Laughter is complex and instinctive, however. Like all emotions, it’s influenced by the subconscious mind. In research, this can make it difficult for people to report on factors that are at play beneath their conscious level of awareness.
To understand how laughter affects the way people experience advertising, Comedy Central International commissioned a study that measured laughter in real time. Part of a larger report, “The Power of Laughter,” this analysis used second-by-second online facial coding to measure the laughter of 250 respondents in 9 countries (UK, Russia, Poland, Germany, Netherlands, Italy, Spain, Mexico, and Singapore). The study was executed using EMO Scan, a groundbreaking technology that passively captures subtle changes in viewers’ emotions via webcam. This process makes it possible to map the details in video content that attract and repel viewers.
Respondents were presented with five minutes of TV content, followed by a commercial block. One group were shown funny TV content, while a control group viewed more neutral, factual programming. Both groups saw the same set of ads. Their only instructions were to watch the scenes and behave normally. As they watched, the computer measured changes in their facial expressions.
Research has shown a strong correlation between positive emotional response and engagement – and this study demonstrates that the humorous content generated a flow of positive emotion that continued through the advertising sequence. Compared with the group who watched factual content, viewers who saw comedy before the commercials had an average emotional uplift of 51% across the series of advertisements.

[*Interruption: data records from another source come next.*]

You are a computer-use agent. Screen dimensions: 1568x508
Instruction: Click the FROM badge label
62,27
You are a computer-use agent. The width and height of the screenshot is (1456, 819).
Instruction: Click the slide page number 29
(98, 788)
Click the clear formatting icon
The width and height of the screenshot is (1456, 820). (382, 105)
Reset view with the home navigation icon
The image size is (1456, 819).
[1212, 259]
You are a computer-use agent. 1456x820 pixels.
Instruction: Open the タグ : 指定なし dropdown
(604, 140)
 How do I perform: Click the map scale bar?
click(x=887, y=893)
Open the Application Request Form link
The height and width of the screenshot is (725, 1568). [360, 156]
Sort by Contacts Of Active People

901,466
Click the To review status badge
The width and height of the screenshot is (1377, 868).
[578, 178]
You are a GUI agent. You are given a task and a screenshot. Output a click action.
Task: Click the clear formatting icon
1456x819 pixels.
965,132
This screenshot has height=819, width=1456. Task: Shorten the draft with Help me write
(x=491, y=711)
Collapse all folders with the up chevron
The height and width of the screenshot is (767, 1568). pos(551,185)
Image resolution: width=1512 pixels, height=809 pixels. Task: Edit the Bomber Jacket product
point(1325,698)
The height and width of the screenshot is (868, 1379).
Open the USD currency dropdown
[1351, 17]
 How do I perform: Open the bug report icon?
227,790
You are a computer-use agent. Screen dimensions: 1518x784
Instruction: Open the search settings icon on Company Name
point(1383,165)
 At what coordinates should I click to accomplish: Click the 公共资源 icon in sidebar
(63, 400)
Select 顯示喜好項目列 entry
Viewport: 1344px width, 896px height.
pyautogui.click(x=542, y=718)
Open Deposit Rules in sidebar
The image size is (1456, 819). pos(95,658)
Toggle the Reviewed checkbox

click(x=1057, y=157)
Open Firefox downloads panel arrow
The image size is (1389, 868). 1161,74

In other words, there is a “halo effect” surrounding funny content because it generates more positive feelings and stronger engagement than factual content.
While as expected, the uplift was highest at the beginning of the advertising block, the uplift carried through the two-and-a-half minutes of ads. The last commercial had an average uplift of 25%. This means the impact of laughing doesn’t stop when the TV content does – it carries over and continues into the advertising break.
In summary, this study proved that a strong connection with viewers begins with humorous content and continues straight through the ad break. Simply put, commercials embedded in comedy content work better. The funny content causes an emotional boost that creates higher brand activation for the advertiser.